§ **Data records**
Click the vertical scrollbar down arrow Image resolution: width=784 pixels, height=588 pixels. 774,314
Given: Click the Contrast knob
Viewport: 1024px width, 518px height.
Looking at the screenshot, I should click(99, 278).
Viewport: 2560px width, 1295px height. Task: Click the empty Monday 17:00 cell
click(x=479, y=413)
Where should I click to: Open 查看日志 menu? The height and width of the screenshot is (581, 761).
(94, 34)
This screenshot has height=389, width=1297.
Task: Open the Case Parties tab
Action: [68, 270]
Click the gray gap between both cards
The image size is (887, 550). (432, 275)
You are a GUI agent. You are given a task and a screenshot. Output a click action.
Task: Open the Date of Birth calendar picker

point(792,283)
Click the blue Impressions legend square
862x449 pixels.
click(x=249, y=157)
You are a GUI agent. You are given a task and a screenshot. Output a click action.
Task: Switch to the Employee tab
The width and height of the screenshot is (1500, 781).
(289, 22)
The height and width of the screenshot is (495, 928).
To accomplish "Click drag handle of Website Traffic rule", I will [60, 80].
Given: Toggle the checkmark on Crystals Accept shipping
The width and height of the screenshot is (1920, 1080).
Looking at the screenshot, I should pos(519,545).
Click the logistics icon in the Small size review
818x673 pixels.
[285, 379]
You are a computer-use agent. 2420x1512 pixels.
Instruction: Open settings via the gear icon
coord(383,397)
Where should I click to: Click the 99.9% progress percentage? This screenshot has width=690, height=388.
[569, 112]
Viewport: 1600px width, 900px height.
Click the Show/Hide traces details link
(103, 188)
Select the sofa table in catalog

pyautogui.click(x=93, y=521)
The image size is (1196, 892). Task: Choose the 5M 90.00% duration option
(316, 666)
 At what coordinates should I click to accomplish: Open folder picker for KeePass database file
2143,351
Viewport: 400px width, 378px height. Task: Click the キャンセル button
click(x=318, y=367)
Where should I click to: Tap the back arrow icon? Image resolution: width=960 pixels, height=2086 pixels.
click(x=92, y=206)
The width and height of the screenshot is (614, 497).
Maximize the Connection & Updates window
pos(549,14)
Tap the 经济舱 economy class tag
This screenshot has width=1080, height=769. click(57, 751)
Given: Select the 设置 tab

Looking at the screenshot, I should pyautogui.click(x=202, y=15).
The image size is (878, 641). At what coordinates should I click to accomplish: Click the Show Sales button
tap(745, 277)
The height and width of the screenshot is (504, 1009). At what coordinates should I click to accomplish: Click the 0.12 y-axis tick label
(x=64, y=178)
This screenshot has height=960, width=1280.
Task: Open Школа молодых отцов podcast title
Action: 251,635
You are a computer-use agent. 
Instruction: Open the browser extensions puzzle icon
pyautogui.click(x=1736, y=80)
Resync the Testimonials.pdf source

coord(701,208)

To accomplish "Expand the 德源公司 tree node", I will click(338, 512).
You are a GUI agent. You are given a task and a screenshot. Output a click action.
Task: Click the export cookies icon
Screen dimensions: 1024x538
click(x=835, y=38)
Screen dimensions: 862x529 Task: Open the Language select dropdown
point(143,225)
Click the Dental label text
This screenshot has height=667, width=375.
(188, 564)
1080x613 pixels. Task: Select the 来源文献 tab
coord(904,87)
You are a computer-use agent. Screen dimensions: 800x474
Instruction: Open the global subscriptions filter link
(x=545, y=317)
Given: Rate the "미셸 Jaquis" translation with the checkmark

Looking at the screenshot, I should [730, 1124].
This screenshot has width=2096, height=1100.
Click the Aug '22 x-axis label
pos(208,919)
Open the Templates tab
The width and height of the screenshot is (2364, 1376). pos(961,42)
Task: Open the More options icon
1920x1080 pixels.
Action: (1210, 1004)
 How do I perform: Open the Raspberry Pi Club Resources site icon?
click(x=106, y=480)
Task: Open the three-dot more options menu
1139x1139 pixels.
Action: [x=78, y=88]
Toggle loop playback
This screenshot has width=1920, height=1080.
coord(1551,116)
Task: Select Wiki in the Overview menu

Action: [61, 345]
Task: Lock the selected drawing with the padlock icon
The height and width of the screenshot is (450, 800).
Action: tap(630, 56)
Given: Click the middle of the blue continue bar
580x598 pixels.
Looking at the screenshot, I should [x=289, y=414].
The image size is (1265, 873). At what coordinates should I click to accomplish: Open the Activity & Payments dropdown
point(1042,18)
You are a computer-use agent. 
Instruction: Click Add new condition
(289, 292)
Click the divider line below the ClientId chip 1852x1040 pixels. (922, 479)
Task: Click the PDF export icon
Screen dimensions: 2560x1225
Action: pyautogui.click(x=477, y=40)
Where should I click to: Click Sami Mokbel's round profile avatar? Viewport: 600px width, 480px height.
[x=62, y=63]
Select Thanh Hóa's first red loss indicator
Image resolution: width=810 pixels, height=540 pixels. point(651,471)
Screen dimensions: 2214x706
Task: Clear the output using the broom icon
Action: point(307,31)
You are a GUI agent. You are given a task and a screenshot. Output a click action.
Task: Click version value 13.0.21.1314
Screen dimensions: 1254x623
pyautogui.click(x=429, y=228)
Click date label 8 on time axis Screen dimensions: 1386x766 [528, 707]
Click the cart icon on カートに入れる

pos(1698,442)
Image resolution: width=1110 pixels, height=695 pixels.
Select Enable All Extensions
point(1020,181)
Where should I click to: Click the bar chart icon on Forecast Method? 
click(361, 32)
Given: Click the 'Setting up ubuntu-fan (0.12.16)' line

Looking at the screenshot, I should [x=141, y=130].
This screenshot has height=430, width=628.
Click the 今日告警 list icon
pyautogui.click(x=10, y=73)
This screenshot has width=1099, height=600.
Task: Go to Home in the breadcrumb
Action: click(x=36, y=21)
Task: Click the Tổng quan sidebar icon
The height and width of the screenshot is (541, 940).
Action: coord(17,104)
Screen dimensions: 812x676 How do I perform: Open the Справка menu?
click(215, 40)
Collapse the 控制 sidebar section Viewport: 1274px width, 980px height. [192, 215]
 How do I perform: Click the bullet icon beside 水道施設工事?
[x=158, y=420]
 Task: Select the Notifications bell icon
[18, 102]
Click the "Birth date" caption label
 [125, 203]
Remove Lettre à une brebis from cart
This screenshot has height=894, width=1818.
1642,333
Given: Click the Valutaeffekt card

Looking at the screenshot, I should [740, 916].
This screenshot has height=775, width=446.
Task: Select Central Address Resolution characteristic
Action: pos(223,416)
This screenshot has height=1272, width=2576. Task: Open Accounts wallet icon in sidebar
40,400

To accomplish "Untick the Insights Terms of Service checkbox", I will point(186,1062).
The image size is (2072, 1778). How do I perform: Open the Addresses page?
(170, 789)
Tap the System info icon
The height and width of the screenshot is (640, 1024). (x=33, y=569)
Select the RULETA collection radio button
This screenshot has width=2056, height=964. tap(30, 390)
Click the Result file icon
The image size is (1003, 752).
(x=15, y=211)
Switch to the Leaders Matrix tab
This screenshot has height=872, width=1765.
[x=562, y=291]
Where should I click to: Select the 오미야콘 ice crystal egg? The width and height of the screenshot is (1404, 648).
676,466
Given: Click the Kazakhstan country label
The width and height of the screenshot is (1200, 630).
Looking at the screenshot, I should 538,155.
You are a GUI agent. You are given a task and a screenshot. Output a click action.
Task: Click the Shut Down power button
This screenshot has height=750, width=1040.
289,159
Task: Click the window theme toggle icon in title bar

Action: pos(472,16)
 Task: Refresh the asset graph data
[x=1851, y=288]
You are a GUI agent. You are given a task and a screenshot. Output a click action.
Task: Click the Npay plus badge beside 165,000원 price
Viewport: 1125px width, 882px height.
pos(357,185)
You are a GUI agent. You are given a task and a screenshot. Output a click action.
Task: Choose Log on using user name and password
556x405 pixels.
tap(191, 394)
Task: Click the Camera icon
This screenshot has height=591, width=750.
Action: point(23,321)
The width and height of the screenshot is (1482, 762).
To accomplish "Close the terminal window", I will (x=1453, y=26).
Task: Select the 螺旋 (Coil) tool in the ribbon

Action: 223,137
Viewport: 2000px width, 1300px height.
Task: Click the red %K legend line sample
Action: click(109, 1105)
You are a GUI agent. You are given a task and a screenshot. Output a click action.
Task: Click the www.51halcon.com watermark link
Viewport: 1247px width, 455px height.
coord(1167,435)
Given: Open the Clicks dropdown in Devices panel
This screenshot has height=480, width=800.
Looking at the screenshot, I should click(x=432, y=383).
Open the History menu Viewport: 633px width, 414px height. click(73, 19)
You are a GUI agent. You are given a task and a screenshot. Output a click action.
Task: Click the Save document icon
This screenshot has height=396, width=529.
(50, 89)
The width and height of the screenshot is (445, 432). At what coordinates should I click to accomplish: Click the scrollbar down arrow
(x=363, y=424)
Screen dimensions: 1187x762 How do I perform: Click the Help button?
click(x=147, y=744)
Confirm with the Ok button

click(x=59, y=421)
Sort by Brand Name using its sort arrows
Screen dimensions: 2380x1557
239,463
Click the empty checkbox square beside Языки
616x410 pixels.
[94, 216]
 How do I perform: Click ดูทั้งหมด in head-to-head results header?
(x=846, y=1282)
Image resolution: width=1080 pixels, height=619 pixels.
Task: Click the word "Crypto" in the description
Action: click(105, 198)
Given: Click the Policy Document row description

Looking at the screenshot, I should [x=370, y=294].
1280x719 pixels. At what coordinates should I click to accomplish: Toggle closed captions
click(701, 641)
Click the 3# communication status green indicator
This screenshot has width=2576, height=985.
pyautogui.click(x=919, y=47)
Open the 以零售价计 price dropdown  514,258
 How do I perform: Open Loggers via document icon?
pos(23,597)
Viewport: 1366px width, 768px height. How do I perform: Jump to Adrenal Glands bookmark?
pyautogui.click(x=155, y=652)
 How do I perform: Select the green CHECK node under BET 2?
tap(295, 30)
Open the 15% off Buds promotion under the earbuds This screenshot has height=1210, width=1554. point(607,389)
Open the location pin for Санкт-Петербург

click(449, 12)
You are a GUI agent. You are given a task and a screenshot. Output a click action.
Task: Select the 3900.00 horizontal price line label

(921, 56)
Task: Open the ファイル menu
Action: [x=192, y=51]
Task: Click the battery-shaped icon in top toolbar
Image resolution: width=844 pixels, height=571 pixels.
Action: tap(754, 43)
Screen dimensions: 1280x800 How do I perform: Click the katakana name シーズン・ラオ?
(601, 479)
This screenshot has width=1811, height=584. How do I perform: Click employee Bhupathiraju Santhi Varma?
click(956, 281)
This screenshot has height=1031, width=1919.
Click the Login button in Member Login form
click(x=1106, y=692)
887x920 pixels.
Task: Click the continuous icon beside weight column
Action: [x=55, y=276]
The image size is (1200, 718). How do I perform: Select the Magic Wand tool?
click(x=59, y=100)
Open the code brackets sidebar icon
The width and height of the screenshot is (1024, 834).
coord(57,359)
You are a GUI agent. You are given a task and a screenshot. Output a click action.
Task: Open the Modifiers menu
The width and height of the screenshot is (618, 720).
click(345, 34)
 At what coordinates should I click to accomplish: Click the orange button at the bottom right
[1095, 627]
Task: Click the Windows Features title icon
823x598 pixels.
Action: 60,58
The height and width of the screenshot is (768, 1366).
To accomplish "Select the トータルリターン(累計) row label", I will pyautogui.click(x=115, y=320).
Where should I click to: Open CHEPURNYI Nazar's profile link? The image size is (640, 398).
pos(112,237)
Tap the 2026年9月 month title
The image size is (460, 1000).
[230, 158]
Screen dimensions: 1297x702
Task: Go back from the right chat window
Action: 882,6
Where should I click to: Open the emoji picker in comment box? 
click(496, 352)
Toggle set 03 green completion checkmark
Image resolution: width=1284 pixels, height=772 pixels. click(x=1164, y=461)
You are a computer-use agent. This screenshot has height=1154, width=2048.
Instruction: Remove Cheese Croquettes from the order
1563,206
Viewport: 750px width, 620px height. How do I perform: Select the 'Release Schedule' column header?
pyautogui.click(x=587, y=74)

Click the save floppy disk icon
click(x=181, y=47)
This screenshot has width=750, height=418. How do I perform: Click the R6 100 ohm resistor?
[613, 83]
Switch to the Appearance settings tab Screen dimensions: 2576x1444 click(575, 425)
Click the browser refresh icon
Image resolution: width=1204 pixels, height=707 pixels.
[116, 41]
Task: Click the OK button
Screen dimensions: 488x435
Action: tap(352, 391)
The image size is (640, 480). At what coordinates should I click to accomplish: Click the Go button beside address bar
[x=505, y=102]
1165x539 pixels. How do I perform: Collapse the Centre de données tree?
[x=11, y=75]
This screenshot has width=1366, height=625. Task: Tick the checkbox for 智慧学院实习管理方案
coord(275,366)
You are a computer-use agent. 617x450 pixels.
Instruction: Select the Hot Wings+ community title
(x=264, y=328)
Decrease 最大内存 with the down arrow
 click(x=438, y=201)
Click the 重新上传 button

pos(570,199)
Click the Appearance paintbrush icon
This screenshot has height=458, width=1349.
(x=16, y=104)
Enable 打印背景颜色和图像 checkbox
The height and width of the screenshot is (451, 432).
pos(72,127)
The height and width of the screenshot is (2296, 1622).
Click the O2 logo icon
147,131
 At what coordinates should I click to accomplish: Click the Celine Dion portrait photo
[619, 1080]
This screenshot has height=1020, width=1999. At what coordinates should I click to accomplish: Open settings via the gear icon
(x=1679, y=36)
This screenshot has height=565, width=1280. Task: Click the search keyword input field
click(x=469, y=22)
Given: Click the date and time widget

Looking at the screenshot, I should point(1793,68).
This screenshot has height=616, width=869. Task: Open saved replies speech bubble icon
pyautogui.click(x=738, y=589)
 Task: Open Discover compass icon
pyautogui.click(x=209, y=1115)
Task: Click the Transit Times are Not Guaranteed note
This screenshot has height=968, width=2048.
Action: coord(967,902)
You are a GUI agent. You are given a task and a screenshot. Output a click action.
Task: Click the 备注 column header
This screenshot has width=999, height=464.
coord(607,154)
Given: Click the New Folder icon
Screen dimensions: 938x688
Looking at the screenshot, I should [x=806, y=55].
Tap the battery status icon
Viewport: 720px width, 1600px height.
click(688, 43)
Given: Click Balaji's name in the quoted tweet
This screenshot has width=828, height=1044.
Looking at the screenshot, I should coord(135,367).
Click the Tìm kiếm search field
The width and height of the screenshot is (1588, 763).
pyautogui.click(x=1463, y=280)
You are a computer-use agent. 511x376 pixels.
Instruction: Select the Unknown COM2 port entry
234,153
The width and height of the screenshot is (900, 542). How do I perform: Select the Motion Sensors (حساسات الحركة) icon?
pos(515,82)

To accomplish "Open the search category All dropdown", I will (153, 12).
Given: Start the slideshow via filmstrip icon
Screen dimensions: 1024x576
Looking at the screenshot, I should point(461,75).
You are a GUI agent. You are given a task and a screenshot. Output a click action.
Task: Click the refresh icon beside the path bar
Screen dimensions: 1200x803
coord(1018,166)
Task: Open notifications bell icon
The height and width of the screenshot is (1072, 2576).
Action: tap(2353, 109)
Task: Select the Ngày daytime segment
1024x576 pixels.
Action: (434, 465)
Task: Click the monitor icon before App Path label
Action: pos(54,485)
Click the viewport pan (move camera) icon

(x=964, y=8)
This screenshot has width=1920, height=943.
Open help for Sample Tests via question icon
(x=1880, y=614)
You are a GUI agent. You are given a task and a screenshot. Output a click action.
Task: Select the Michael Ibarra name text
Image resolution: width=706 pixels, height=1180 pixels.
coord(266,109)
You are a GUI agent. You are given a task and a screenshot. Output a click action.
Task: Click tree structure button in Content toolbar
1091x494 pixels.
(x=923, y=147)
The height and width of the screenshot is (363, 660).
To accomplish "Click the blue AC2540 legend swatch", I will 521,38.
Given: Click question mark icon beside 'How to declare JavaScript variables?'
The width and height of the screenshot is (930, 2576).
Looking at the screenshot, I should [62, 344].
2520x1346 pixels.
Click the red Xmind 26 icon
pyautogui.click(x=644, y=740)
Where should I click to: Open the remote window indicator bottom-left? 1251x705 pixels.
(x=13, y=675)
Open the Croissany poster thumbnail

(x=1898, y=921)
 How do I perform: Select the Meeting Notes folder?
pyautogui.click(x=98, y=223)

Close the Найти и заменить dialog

§ **Objective**
Return the rows from the line with "Open the code brackets sidebar icon" up to and including the line with "[x=11, y=75]", reproducing each line exactly.

§ **Expected answer**
Open the code brackets sidebar icon
The width and height of the screenshot is (1024, 834).
coord(57,359)
You are a GUI agent. You are given a task and a screenshot. Output a click action.
Task: Open the Modifiers menu
The width and height of the screenshot is (618, 720).
click(345, 34)
 At what coordinates should I click to accomplish: Click the orange button at the bottom right
[1095, 627]
Task: Click the Windows Features title icon
823x598 pixels.
Action: 60,58
The height and width of the screenshot is (768, 1366).
To accomplish "Select the トータルリターン(累計) row label", I will pyautogui.click(x=115, y=320).
Where should I click to: Open CHEPURNYI Nazar's profile link? The image size is (640, 398).
pos(112,237)
Tap the 2026年9月 month title
The image size is (460, 1000).
[230, 158]
Screen dimensions: 1297x702
Task: Go back from the right chat window
Action: 882,6
Where should I click to: Open the emoji picker in comment box? 
click(496, 352)
Toggle set 03 green completion checkmark
Image resolution: width=1284 pixels, height=772 pixels. click(x=1164, y=461)
You are a computer-use agent. This screenshot has height=1154, width=2048.
Instruction: Remove Cheese Croquettes from the order
1563,206
Viewport: 750px width, 620px height. How do I perform: Select the 'Release Schedule' column header?
pyautogui.click(x=587, y=74)

Click the save floppy disk icon
click(x=181, y=47)
This screenshot has width=750, height=418. How do I perform: Click the R6 100 ohm resistor?
[613, 83]
Switch to the Appearance settings tab Screen dimensions: 2576x1444 click(575, 425)
Click the browser refresh icon
Image resolution: width=1204 pixels, height=707 pixels.
[116, 41]
Task: Click the OK button
Screen dimensions: 488x435
Action: tap(352, 391)
The image size is (640, 480). At what coordinates should I click to accomplish: Click the Go button beside address bar
[x=505, y=102]
1165x539 pixels. How do I perform: Collapse the Centre de données tree?
[x=11, y=75]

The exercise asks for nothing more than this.